Each box also came with a red poinsettia donated by Kurt Van de Wetering of Ivy Acres in Baiting Hollow. Bruce Talmage, owner of Talmage Farm Agway, donated one of his trucks to help transport the goods from Stop and Shop. Bill Sanok, who works with the Long Island Cauliflower Association, helped with securing the potatoes.
The packed boxes were loaded onto trucks for the local food pantries and organizations to distribute to those in need. The recipients included the Butterfly Effect Project, Open Arms at Riverhead First Baptist Church, St. John’s Parish Outreach, Church of the Harvest, the Salvation Army and Joseph’s Storehouse at Living Water Church.

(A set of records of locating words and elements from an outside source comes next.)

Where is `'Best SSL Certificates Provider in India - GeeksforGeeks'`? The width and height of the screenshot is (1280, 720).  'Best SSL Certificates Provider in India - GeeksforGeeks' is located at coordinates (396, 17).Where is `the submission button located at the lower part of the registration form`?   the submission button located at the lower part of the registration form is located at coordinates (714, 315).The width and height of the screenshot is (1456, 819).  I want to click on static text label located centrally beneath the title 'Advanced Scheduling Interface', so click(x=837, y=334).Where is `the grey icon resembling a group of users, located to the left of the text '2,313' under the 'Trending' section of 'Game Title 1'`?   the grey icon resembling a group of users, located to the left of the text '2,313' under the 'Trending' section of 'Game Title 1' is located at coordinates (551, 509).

In addition to this holiday give back initiative, the Riverhead Rotary Club also delivered dozens of warm coats, clothes and toys to the Riverhead school district’s five elementary schools. The organization also gives $1,000 worth of gift cards each to the schools to distribute.
“We’re like an arm to a lot of the different food pantries,” said Pastor George Dupree. “We looked at [the Riverhead Rotary’s] impact in the community, which we’re always trying to reinforce, and realized that it’s a need that really is not going away. The response that we always get from everybody that coordinates, from the leadership in the schools, the pantries, and so forth, is overwhelmingly happy and thankful.”